Frontline Landscape Overview and Biomarker Testing in DLBCL

Dr. Jason Westin introduces the program on optimizing treatment strategies in DLBCL, joined by Drs. Tara Graff, Patrick Connor Johnson, and Matthew Lunning. The discussion covers the current first-line landscape, new Phase 3 data, frontline patient selection, and the evolving relapsed/refractory setting where bispecific antibodies are reshaping standards.
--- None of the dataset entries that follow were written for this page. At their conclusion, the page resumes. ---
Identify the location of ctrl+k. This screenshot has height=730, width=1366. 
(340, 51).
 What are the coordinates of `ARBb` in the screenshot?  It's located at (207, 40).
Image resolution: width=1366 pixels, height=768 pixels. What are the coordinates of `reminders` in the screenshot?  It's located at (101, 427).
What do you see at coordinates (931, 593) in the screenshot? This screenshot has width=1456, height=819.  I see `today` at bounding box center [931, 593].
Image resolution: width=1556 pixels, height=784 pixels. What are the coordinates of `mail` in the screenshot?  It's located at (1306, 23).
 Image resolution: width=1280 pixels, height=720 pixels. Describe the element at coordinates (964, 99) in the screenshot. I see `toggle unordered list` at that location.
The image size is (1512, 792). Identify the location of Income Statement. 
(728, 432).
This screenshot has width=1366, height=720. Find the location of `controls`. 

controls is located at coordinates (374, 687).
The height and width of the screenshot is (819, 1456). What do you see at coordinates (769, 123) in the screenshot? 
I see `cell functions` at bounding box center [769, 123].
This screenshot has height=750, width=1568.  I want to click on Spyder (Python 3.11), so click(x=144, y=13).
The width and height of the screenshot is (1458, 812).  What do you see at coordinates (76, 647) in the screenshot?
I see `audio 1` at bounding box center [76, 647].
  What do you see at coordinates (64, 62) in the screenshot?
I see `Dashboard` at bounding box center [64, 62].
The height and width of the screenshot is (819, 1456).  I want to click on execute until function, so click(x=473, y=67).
Dr. Graff describes practice evolution over the past 3 years, noting that polatuzumab vedotin-R-CHP (Pola-R-CHP) has become her standard approach, a shift she contrasts with earlier concerns about moving away from dose-adjusted R-EPOCH in higher-risk patients. She emphasizes that community adoption, though sometimes slower, has accelerated given prior comfort with polatuzumab from relapsed/refractory use. She advocates for routine cell-of-origin testing by immunohistochemistry as a standard component of DLBCL pathology workup, noting that institutional education of pathology teams is necessary to ensure consistent testing rather than ad hoc ordering.

Dr. Johnson identifies key drivers of R-CHOP failure: high International Prognostic Index scores (IPI 4-5), MYC and BCL-2 rearrangements defining high-grade B-cell lymphoma (so-called double-hit disease), and double expressers (patients who overexpress both MYC and BCL-2 protein without underlying FISH translocations). He highlights emerging molecular classification systems including LymphGen subtypes and tumor microenvironment archetypes, noting that the MCD subtype with MYD88 and CD79B alterations may be particularly relevant for BTK inhibitor-based approaches.

Dr. Lunning describes his approach to Pola-R-CHP, broadly offering it to IPI 2 to 5 patients while acknowledging trial exclusions such as transformed follicular lymphoma require individual judgment. He praises POLARIX's randomized double-blind design, which demonstrated progression-free survival advantage with a comparable toxicity profile to vincristine-containing regimens.